Quanto alla somma pagata dalla Difesa, permetta che La rimandi a quello che ho scritto rispondendo a Bellantonio, scusandomi perché la questione l’aveva sollevata Lei e non lui. Infine, vedremo come tutto questo andrà a finire e riserviamoci a quel momento di giudicare errori e responsabilità (possibilissime). Se ci saranno, Le assicuro che sarò il primo a condannarle con tutta la necessaria durezza.

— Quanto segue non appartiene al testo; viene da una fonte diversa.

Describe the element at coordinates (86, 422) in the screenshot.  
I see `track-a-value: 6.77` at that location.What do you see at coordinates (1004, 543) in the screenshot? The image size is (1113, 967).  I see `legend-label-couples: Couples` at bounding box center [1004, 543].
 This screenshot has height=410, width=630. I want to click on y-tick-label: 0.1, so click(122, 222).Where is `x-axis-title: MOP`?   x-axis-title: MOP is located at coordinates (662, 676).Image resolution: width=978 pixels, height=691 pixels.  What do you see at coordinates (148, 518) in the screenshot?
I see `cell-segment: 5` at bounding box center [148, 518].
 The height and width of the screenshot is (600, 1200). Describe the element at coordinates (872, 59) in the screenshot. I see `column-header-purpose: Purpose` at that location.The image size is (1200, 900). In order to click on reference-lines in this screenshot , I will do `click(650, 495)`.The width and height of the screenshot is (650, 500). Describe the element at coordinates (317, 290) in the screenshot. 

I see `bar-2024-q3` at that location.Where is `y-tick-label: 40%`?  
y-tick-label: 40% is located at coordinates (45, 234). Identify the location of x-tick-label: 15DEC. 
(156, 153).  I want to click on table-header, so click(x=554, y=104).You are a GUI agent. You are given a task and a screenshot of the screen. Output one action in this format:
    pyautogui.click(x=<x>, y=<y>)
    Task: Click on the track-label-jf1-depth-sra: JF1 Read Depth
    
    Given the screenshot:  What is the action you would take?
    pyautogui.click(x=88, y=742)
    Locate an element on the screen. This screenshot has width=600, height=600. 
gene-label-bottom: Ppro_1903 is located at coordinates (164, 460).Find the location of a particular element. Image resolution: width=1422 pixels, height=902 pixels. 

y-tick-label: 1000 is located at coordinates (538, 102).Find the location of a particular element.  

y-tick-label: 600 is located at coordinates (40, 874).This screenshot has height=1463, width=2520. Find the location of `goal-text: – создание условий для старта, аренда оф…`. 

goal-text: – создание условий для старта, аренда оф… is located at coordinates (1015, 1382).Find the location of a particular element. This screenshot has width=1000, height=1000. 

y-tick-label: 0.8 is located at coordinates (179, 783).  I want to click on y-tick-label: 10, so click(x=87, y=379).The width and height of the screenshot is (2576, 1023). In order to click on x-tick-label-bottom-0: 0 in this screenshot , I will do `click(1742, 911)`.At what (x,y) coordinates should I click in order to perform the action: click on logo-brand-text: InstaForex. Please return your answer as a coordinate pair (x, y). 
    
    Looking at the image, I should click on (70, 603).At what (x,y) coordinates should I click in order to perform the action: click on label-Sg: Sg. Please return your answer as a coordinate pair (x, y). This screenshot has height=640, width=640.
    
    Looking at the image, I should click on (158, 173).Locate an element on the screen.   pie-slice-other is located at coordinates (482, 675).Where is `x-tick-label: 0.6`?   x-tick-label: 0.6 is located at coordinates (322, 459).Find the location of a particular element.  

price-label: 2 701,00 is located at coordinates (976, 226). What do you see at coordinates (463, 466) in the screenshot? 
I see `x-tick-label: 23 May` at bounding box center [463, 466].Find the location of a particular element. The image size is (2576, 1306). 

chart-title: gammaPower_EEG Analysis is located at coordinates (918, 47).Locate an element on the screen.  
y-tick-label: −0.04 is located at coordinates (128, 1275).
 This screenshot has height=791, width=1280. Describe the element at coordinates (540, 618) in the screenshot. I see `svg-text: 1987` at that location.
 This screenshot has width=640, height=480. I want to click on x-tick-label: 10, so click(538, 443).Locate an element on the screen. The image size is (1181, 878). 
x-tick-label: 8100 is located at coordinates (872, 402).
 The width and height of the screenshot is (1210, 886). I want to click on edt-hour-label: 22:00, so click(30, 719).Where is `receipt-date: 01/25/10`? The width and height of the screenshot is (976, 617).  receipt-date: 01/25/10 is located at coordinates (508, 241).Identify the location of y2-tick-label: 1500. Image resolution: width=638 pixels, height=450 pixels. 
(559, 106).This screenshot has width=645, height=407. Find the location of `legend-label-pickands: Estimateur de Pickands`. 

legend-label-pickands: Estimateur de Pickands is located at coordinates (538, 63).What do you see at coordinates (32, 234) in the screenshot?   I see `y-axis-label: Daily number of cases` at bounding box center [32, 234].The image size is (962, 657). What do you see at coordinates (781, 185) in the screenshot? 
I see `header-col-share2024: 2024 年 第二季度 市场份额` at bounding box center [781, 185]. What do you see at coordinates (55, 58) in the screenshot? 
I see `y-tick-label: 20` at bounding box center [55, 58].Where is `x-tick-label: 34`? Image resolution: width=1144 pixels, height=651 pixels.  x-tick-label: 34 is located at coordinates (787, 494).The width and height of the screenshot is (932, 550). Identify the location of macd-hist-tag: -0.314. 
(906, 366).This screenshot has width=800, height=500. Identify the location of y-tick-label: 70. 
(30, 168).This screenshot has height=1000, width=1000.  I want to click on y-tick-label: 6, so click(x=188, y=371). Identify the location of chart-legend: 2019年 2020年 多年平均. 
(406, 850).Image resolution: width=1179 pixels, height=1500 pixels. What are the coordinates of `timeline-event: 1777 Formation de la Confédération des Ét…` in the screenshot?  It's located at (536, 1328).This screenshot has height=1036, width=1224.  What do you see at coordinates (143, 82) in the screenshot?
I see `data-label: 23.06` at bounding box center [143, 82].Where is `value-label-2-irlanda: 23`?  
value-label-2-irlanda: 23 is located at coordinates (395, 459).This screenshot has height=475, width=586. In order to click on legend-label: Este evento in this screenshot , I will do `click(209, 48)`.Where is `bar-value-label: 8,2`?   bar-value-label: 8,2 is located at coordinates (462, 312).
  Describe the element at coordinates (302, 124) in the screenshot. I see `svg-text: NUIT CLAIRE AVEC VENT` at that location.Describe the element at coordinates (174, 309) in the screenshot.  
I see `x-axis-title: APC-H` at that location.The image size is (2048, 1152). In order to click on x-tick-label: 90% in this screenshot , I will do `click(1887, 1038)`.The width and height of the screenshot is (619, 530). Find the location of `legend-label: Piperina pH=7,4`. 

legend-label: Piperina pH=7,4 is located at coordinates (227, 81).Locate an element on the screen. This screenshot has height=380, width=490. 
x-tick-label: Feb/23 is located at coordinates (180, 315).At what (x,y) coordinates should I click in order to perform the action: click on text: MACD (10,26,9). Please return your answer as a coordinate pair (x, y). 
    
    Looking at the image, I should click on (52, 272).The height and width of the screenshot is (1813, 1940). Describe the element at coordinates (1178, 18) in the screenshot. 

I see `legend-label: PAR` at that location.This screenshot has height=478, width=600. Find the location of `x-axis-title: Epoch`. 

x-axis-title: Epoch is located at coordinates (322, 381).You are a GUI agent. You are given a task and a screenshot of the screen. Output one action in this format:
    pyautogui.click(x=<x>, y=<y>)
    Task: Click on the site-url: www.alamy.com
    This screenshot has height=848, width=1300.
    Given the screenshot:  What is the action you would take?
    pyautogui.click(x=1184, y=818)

Una domanda sincera: che penseremmo se i ruoli fossero invertiti? Se, cioè, a morire fossero stati due pescatori italiani e a sparare, magari, militari indiani, o tunisini, o turchi? Non crede che staremmo tutti, Lei ed io compresi, reclamando giustizia a gran voce?
Ma davvero facciamo? E tutte le menate sulle scandalose perizie e autopsie per affrettare una conclusione a sfavore dei fucilieri italiani non valgono nulla in quanto a “ragionevole dubbio” circa la veridicità degli eventi? Ma stiamo ancora a dire «fuoco proveniente, verosimilmente, da una nave italiana»? Di verosimile c’è solo che le due persone uccise fossero pescatori, perché, e scusate tanto, nemmeno quello è indiscutibile, altrimenti non staremmo da anni a parlare di una questione che coinvolge una squadra anti-pirateria a bordo di un mercantile privato.